(Task statement) Each line in the entries that has the word "computer" has to be copied.

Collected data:

------------------------

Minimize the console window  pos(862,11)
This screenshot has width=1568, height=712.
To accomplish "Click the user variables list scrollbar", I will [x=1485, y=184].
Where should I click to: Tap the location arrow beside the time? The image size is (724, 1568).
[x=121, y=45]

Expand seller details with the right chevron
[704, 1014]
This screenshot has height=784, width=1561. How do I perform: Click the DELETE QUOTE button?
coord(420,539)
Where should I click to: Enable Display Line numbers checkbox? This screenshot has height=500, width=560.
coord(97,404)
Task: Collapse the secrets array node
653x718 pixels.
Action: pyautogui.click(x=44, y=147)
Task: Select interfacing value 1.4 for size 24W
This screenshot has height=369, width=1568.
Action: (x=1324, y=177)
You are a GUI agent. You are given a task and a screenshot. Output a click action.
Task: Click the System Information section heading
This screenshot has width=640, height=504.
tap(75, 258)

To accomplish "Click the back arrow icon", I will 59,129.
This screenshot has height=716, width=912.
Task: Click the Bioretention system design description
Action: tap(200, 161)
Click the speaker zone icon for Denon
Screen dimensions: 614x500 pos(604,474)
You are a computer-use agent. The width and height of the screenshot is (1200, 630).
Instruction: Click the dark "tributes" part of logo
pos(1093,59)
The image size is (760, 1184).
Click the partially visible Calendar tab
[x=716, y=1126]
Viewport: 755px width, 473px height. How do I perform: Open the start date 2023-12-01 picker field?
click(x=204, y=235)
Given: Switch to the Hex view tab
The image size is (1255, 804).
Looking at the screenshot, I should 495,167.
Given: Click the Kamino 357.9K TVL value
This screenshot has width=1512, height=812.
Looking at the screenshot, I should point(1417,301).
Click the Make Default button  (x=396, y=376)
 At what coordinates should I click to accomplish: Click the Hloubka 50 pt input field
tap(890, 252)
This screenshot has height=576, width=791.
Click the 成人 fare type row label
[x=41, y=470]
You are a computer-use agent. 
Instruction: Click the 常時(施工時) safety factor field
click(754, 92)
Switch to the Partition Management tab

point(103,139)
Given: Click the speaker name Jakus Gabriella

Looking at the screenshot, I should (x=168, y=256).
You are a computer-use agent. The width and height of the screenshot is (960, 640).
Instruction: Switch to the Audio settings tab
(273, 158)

------------------------

(Answer to the exercise)
You are a computer-use agent. The width and height of the screenshot is (1200, 630).
You are a computer-use agent. 
You are a computer-use agent. The width and height of the screenshot is (960, 640).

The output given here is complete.